Poster
Policy Optimization under Imperfect Human Interactions with Agent-Gated Shared Autonomy
Zhenghai Xue · Bo An · Shuicheng YAN
Hall 3 + Hall 2B #393
We introduce AGSA, an Agent-Gated Shared Autonomy framework that learns from high-level human feedback to tackle the challenges of reward-free training, safe exploration, and imperfect low-level human control. Recent human-in-the loop learning methods enable human participants to intervene a learning agent’s control and provide online demonstrations. Nonetheless, these methods rely heavily on perfect human interactions, including accurate human-monitored intervention decisions and near-optimal human demonstrations. AGSA employs a dedicated gating agent to determine when to switch control, thereby reducing the need of constant human monitoring.
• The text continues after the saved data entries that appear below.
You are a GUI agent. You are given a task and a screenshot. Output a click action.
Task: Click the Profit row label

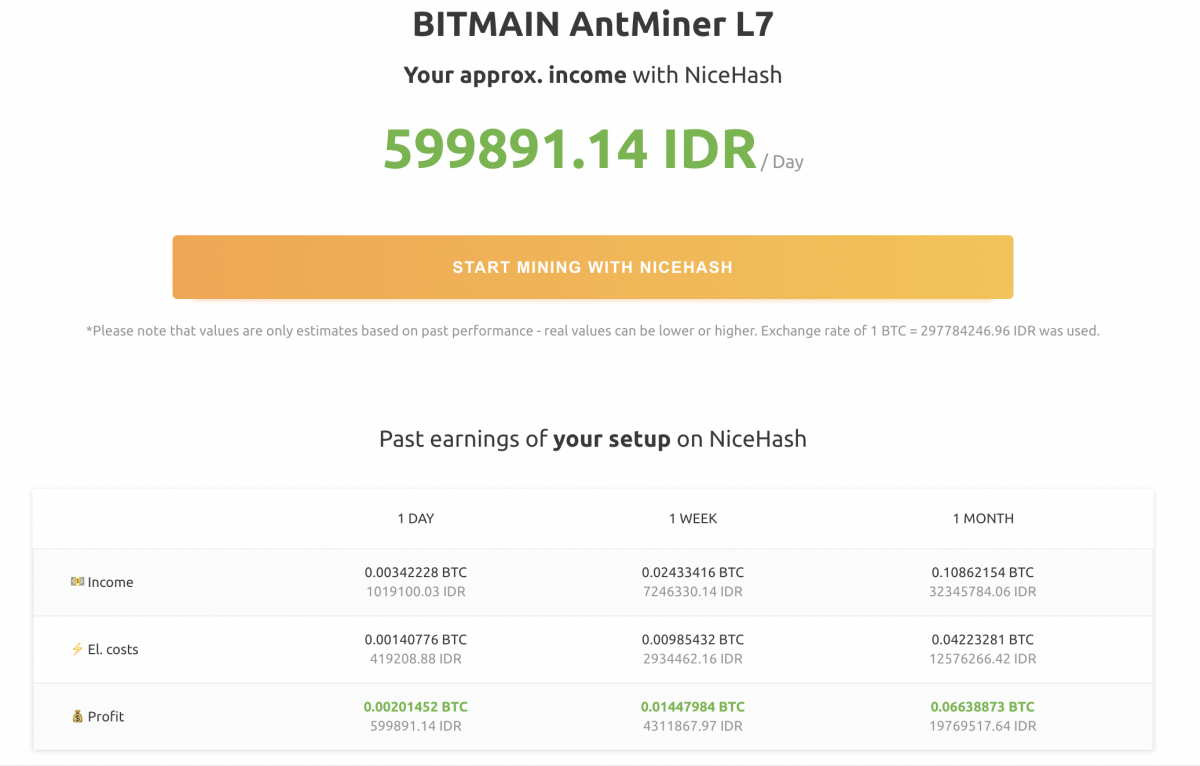coord(106,716)
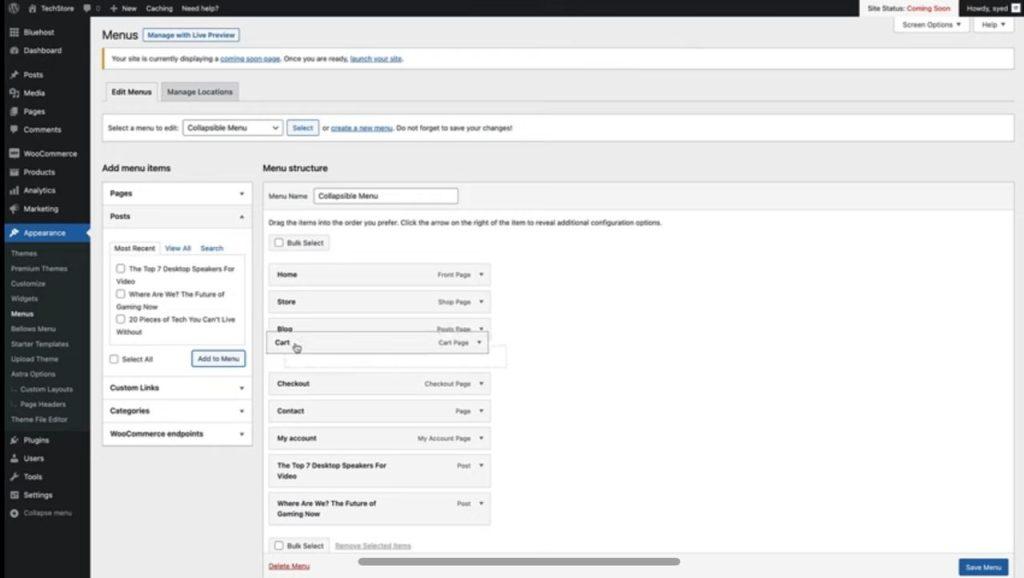
Task: Switch to the View All posts tab
Action: pyautogui.click(x=179, y=247)
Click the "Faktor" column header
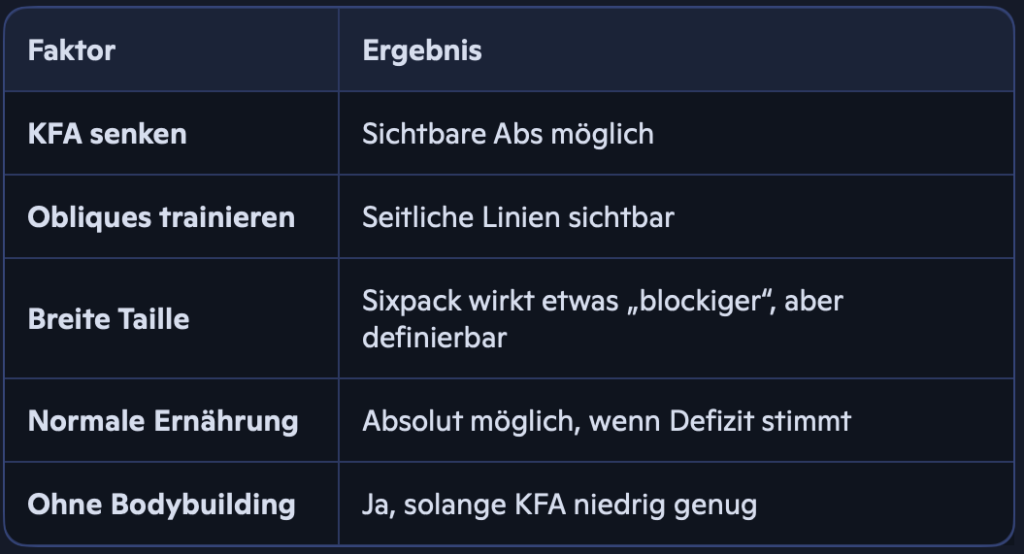Image resolution: width=1024 pixels, height=554 pixels. [71, 51]
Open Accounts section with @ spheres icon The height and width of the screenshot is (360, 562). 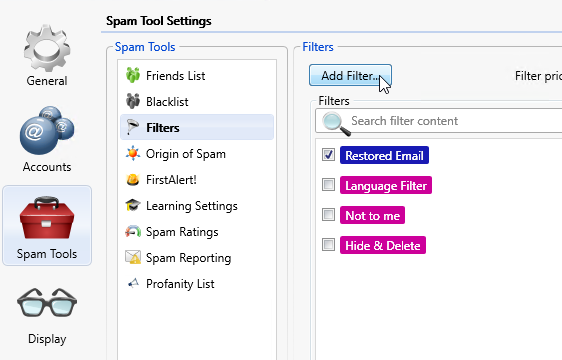pyautogui.click(x=47, y=131)
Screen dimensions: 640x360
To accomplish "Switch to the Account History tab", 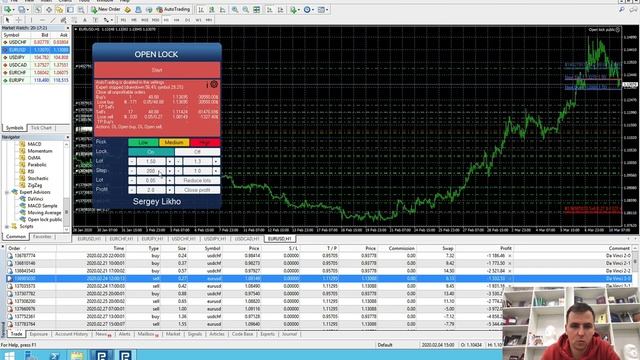I will [71, 334].
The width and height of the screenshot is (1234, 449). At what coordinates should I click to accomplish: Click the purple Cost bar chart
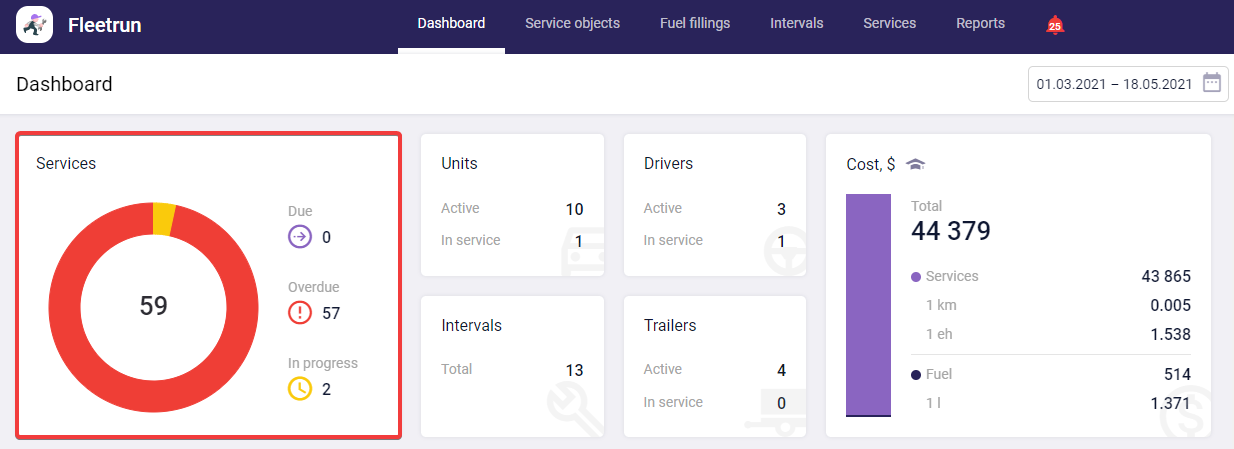(868, 304)
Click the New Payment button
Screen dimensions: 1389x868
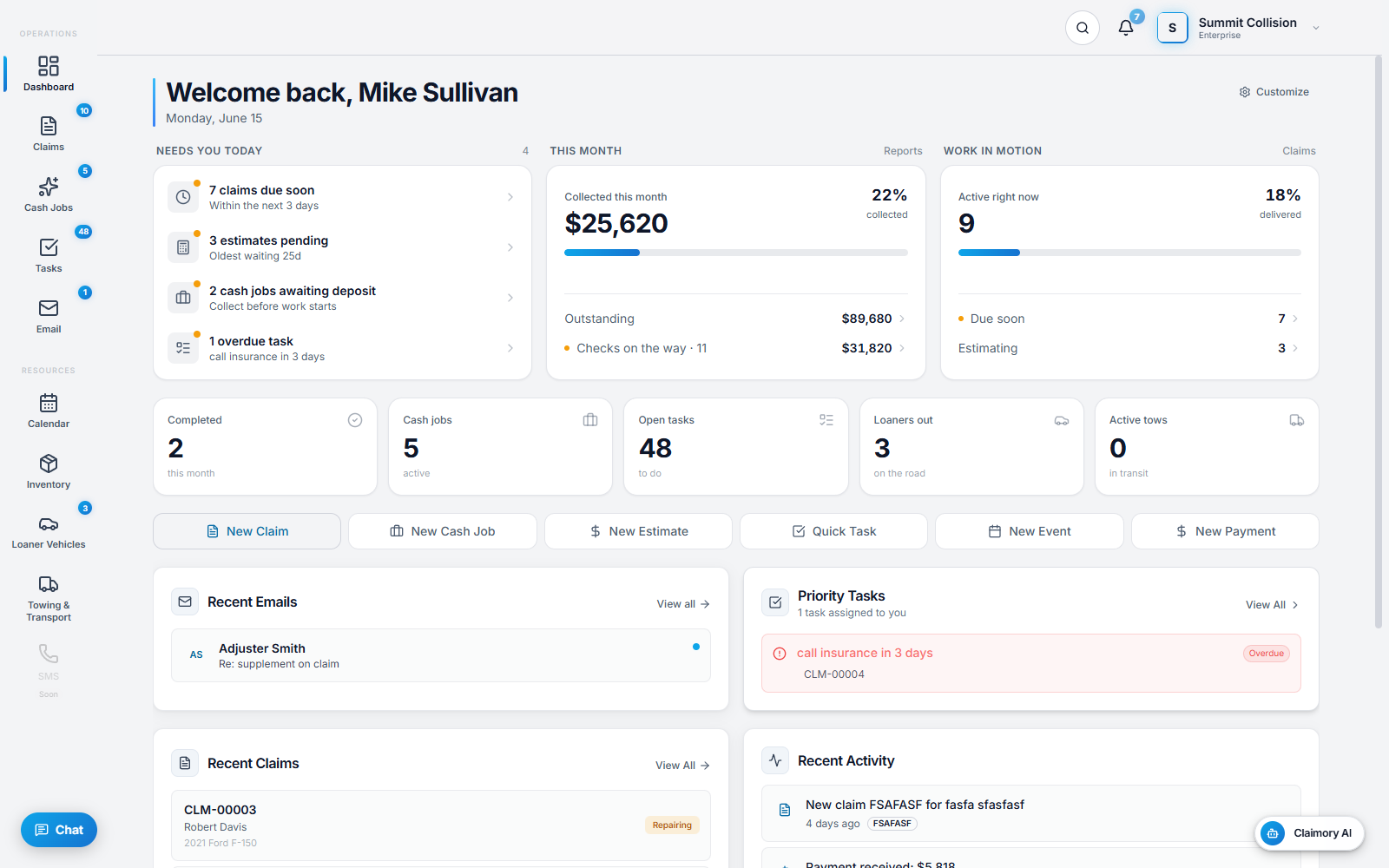[1225, 531]
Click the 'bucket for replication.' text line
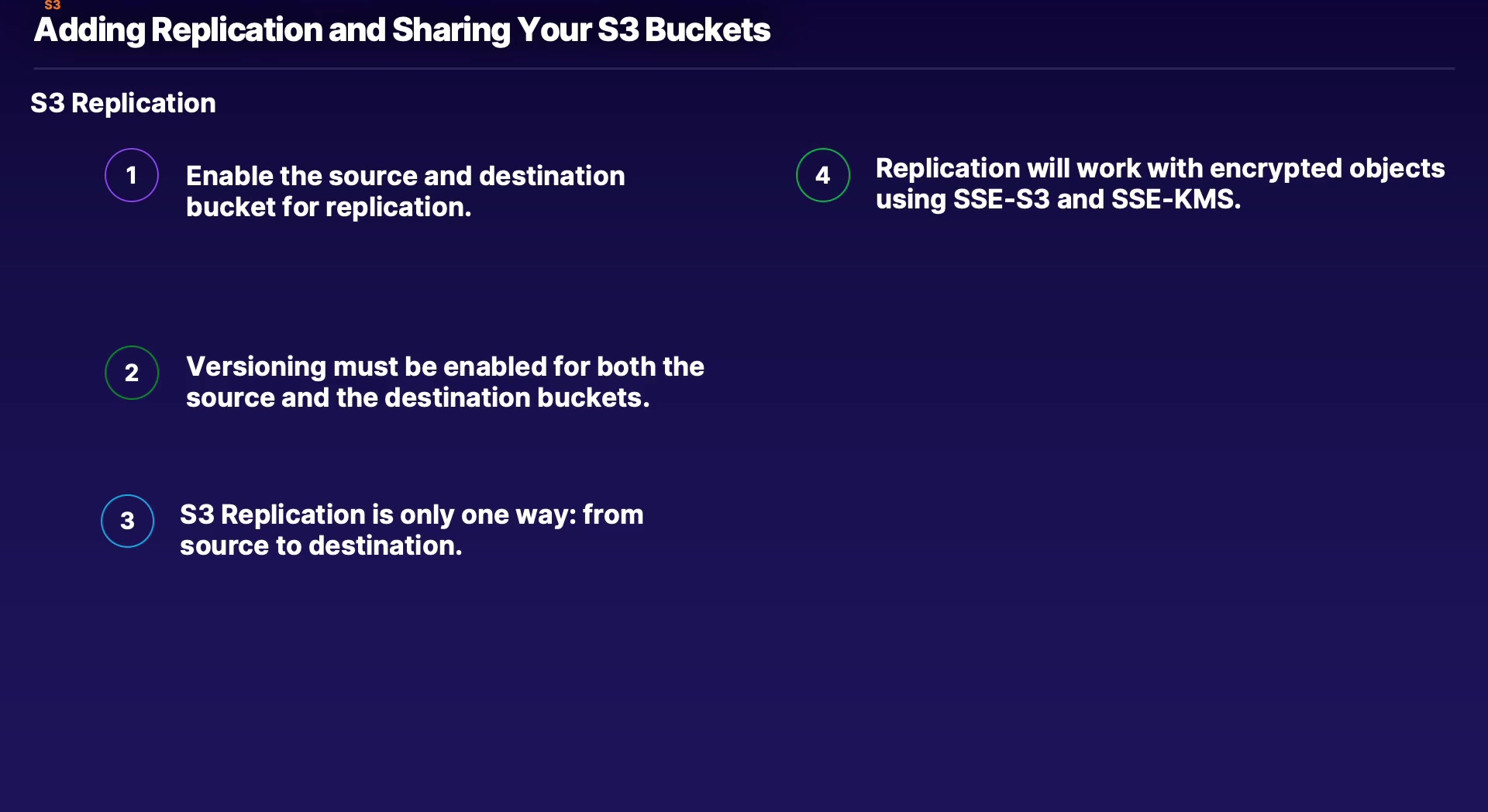This screenshot has height=812, width=1488. [329, 207]
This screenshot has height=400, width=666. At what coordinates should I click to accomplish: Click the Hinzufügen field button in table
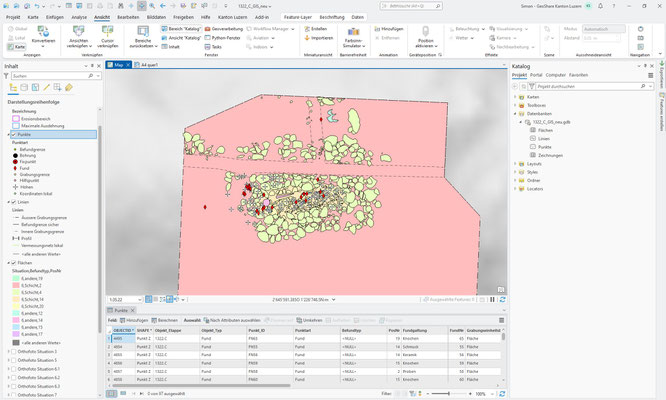[x=136, y=320]
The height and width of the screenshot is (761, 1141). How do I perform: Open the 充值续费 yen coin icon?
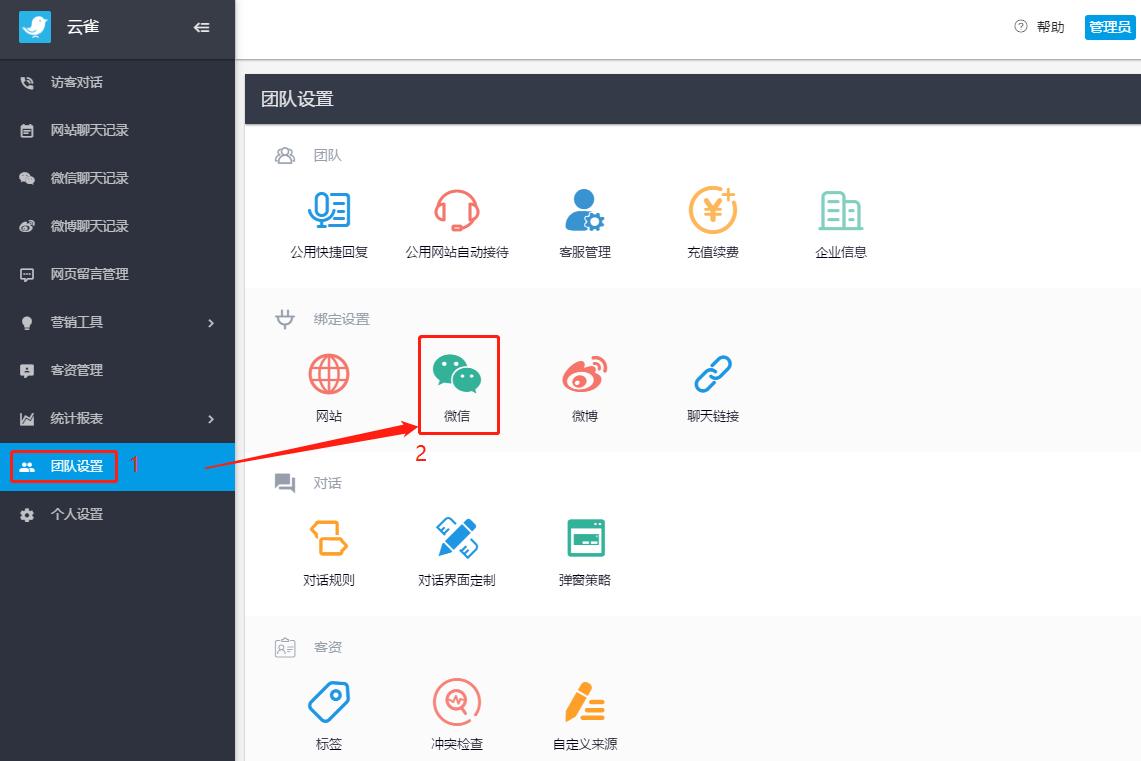coord(712,210)
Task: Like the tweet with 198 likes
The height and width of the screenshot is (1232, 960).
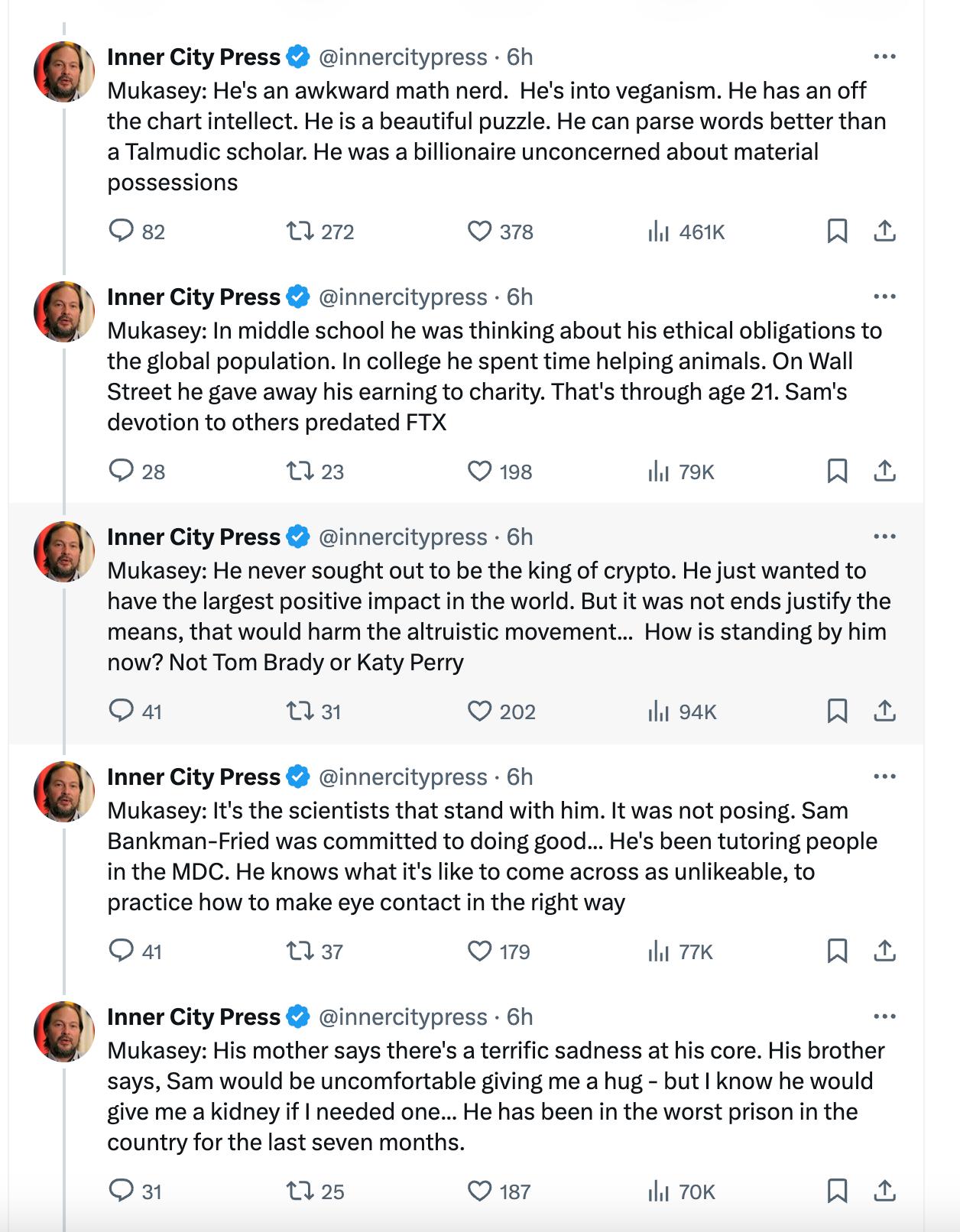Action: (x=479, y=471)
To obtain a precise and foreseeable gating agent, AGSA trains a long-term gating value function from human evaluative feedback on the gating agent’s intervention requests and preference feedback on pairs of human intervention trajectories. Instead of relying on potentially suboptimal human demonstrations, the learning agent is trained using control-switching signals from the gating agent. We provide theoretical insights on performance bounds that respectively describe the ability of the two agents. Experiments are conducted with both simulated and real human participants at different skill levels in challenging continuous control environments. Comparative results highlight that AGSA achieves significant improvements over previous human-in-the-loop learning methods in terms of training safety, policy performance, and user-friendliness.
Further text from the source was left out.